Banyak sekali lebam yang berada di tubuhnya dan terasa sangat sakit di bagian tubuh intimnya. Dadanya terasa nyeri dan sesak saat melihat tubuhnya dalam keadaan buruk seperti ini. Tubuhnya yang berharga ini malah dirusak oleh pria bajingan yang berada di sampingnya saat ini. Rachel mengutuk keras pada Andreas. 

Buliran air mata keluar melewati pipi meronanya. Mulutnya sudah tidak kuat menahan gemuruh dan ingin segera meneriakkan kekesalan sekencang mungkin. Namun, Rachel berusaha untuk menahannya. Diusapnya air mata di pipinya.

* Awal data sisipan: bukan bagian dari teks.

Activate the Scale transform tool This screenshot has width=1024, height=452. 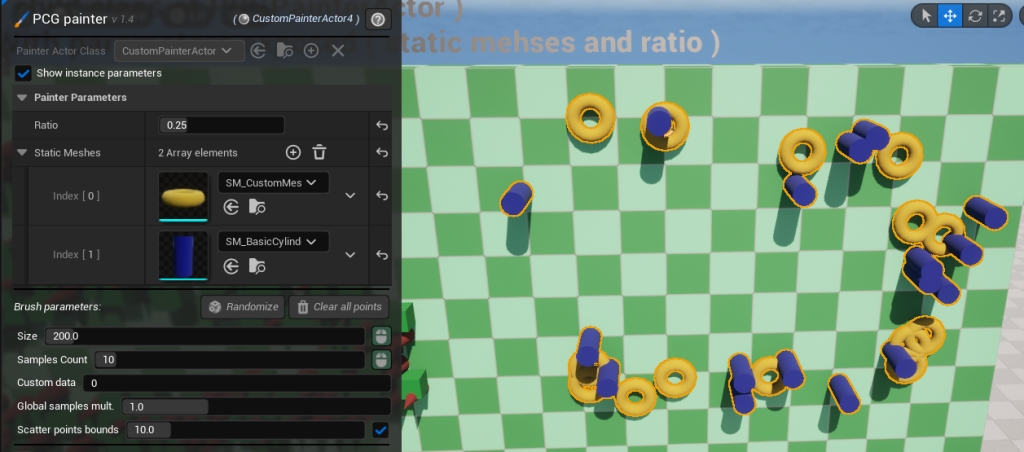(998, 16)
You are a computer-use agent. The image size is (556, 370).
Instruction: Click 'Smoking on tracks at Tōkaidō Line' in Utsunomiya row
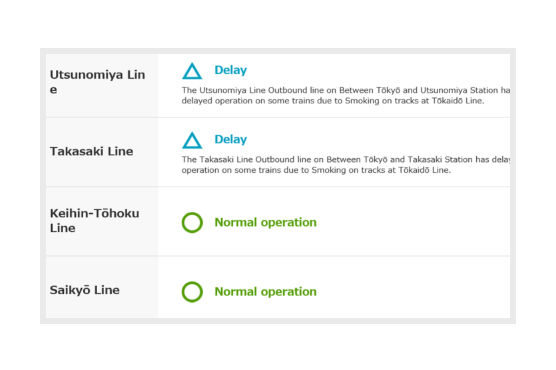tap(415, 101)
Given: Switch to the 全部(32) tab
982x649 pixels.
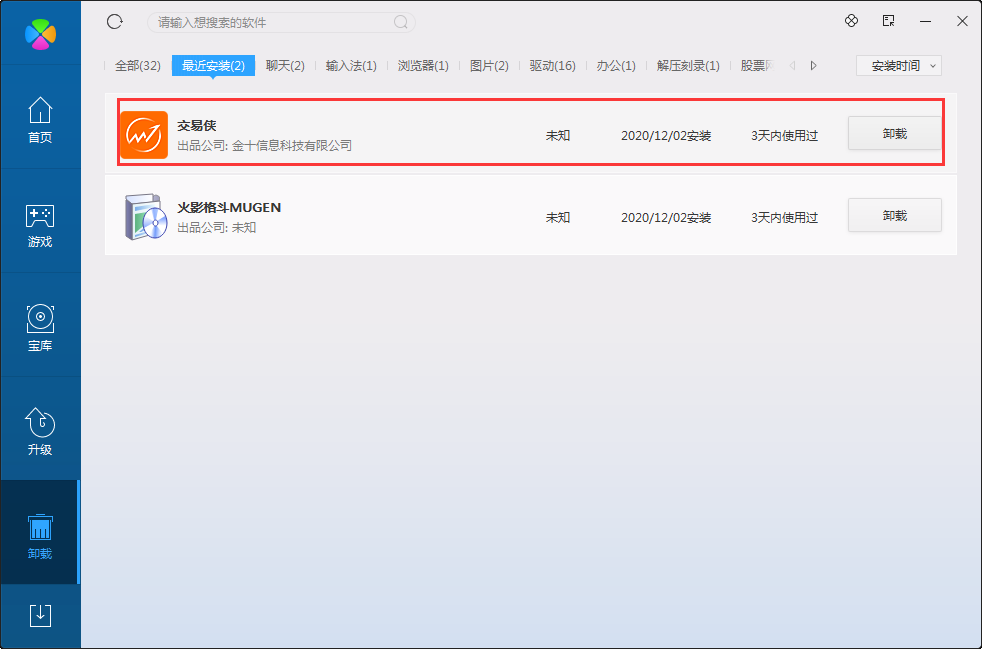Looking at the screenshot, I should click(137, 66).
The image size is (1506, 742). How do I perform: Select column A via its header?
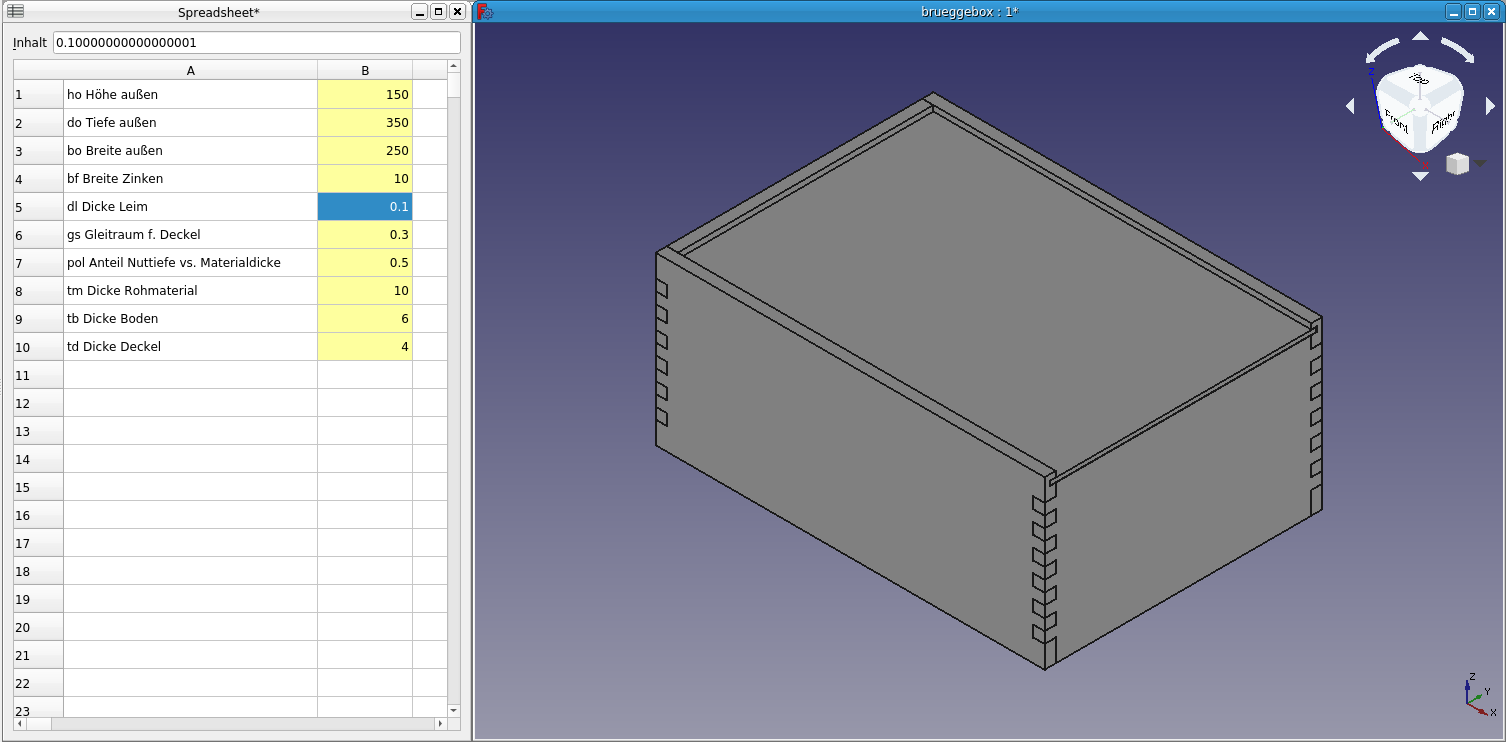190,70
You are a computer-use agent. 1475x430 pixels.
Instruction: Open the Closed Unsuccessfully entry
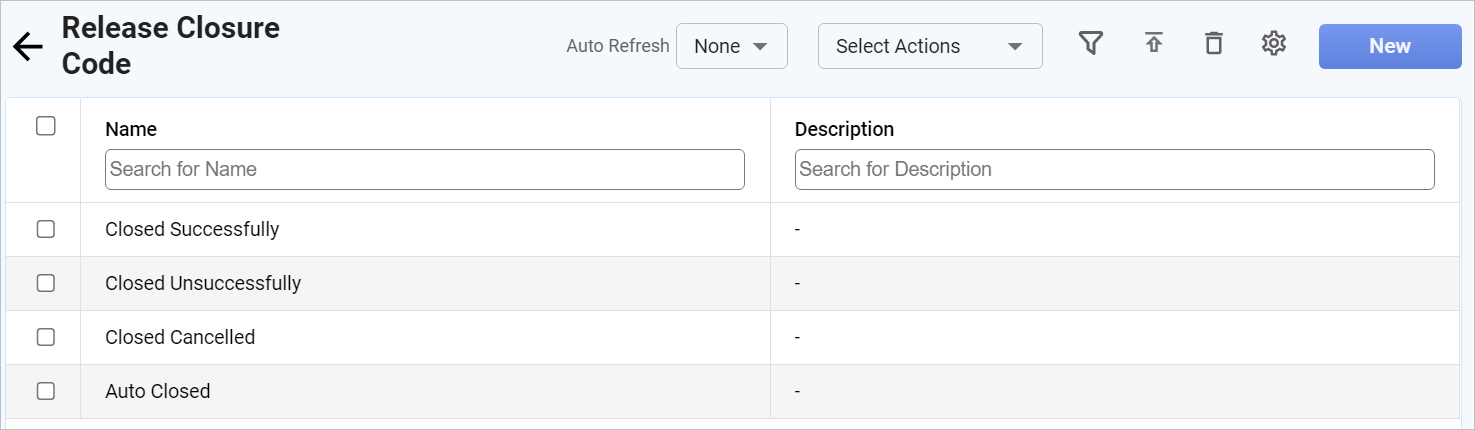pos(203,283)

"Aku harus segera keluar dari kamar ini sebelum pria bajingan ini bangun dan sadar dengan kehadiranku," ucap Rachel dengan volume kecil karena khawatir akan membangunkan Andreas.

Ketika hendak mengambil dress satin berwarna biru miliknya yang berada tepat di bawah samping kasur, Rachel tidak sengaja melihat bercak noda merah yang berada tepat di bawah posisi tidurnya. Noda merah yang merupakan pertanda kesuciannya sekarang kini telah hilang.

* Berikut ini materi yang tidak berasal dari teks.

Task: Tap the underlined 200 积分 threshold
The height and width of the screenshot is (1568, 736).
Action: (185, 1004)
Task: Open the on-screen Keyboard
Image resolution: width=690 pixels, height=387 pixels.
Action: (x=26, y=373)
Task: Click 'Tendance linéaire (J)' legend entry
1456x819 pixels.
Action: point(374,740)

Tubuhnya kaku dan dadanya semakin bergemuruh menahan amarah. Kesuciannya yang selama ini dipertahankannya sekarang sudah hilang. Tembok pertahanannya sebagai seorang perempuan kini sudah hancur. 

***

Andreas terbangun saat suara ponselnya berdering. 

Ada puluhan pesan dan panggilan yang terlewatkan dari sekretarisnya, Evan.

Pak Andreas sedang berada di mana sekarang? 

Pak Andreas harus segera ke kantor karena hari ini Pak Anderson akan berkunjung - Evan

Hotel Harmoni kamar  nomor 105. Segera kesini dan bereskan semuanya - Andreas

Baik Pak - Evan

Andreas kembali meletakkan ponselnya di atas meja. Dirasakan kepalanya sangat pusing dan berat.

Melihat keberadaannya sedang berada di hotel, Andreas mulai mencerna sisa-sisa kejadian tadi malam. 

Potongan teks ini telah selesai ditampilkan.